Monthly Letter to the Parish - May 2020

Locked Down or Opened Up?

Fed up with being enclosed, wanting to do the 'normal' things in life, nervous even to go shopping? Lots of reasons to be less than content at the moment even for those who are not ill.

But perhaps there are opportunities as well as deprivations. During this extended celebration of the Easter story - it continues through May - we are reminded of the events of another lockdown. Shortly after the resurrection the close followers of Jesus were locking themselves in a room to avoid contact with the religious leaders who might recognise them and take hostile action against them. It is hard to know what they were feeling or quite what would happen next, or when: so some parallels to our current situation.

Then the unexpected happened. They became aware of the presence with them of Jesus - well, not the Jesus in the same form as they had previously known him, although transformed, undoubtedly him. The walls of the house were no barrier to this experience which opened their eyes to a new way of seeing themselves and the world around them: it was the first phase of their inspiration and motivation for devoting the rest of their lives to spreading the spirit of Love into an often difficult and sad world.

We might ask ourselves whether, and how, our lockdown will change us. Perhaps there are thoughts, ideas, feelings, experiences that we are having during this time that are worth holding on to and developing in the future.

It was also during the disciples' lockdown that Thomas was elsewhere when the others first experienced the presence of Jesus. When he returned, he was reluctant to believe what they told him - perhaps not surprising. Elsewhere we read of Thomas being his own man and being open and honest with others about his thoughts and feelings.

When the experience of Jesus again comes to the locked room Thomas is there, probably expecting a telling off from Jesus for expressing his previous doubt.  However, that is not what happens, instead Jesus invites Thomas to see the crucifixion wounds. Thomas does not need to, he is overcome by the presence and immediately convinced. So it is at that moment, when Thomas is being most genuinely himself, that God comes to him. Perhaps our current situation is reminding us of the sort of people we really are, warts and all, doubts and all. Being open to that is an invitation for sacredness to make its mark on us.
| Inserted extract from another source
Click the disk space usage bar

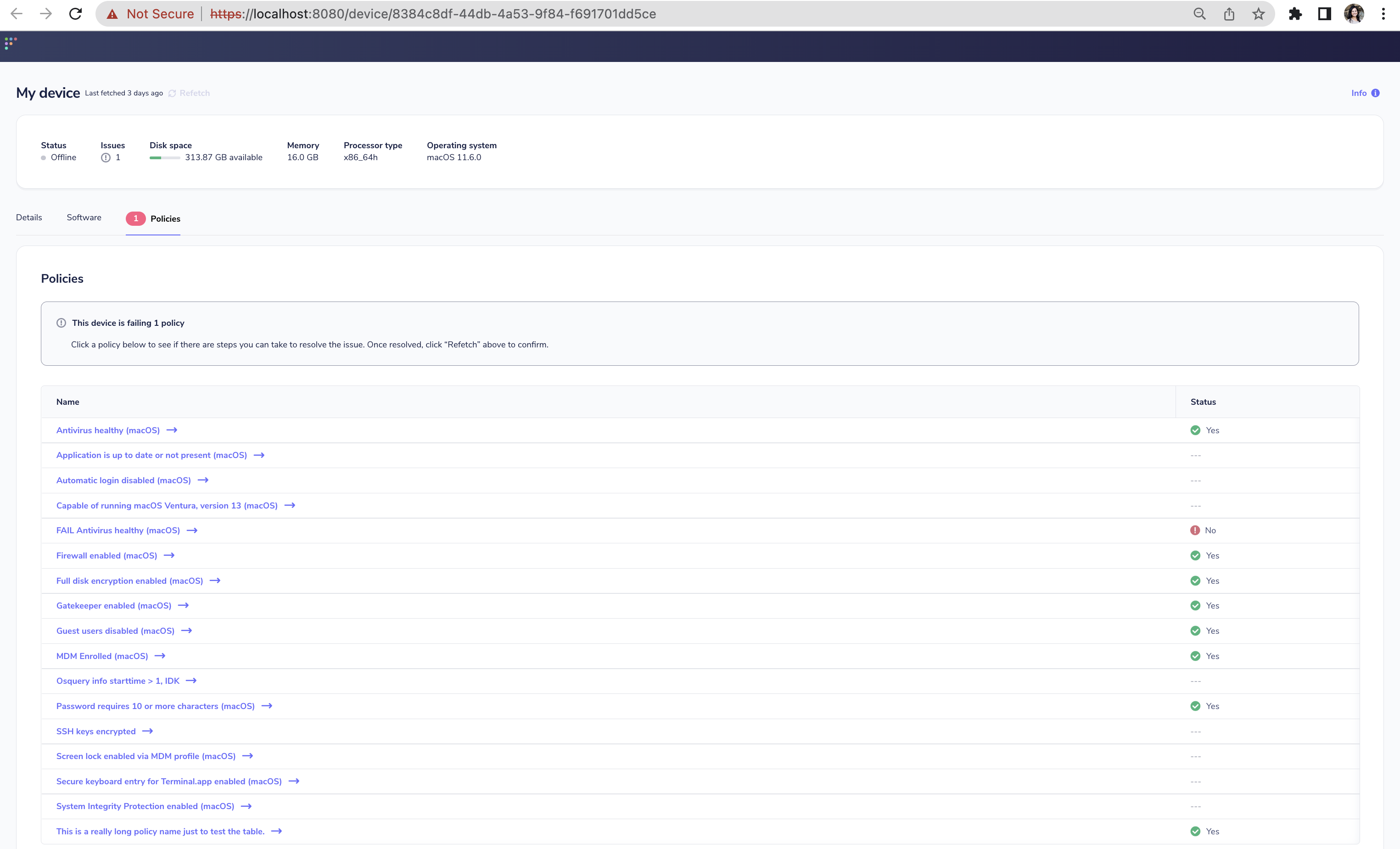tap(163, 158)
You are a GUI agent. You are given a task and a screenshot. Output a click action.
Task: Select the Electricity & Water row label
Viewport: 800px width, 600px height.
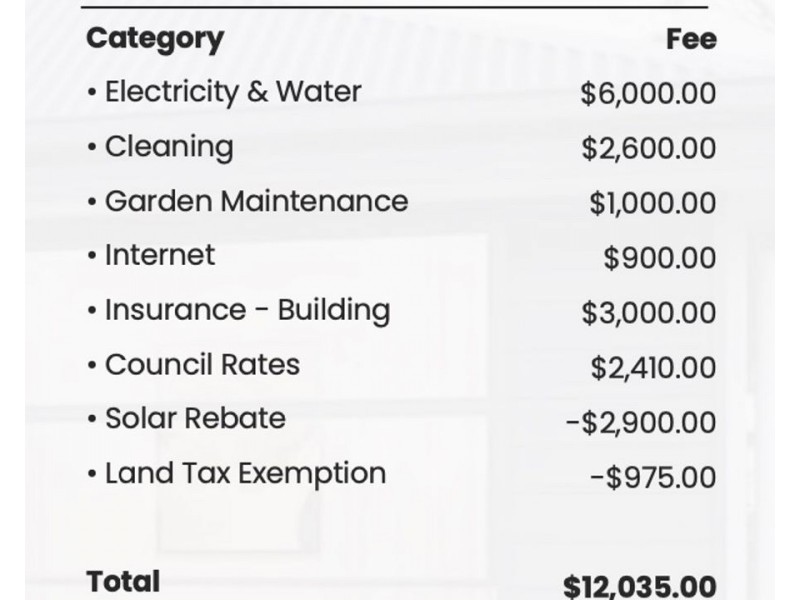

Another story that we hear during this Easter period is that of the two travellers making their way home, meeting and chatting with an apparent stranger. They invite him into their home for a meal and it is only when he blesses the food set out in front of him that they realise his true significance - "didn't our hearts burn as we talked with him" they say as they realise they had experienced the risen Christ. We might look back on some past experiences and appreciate within them a significance that was not apparent at the time. The divine comes to us unannounced and unrecognised at the most unlikely times and places.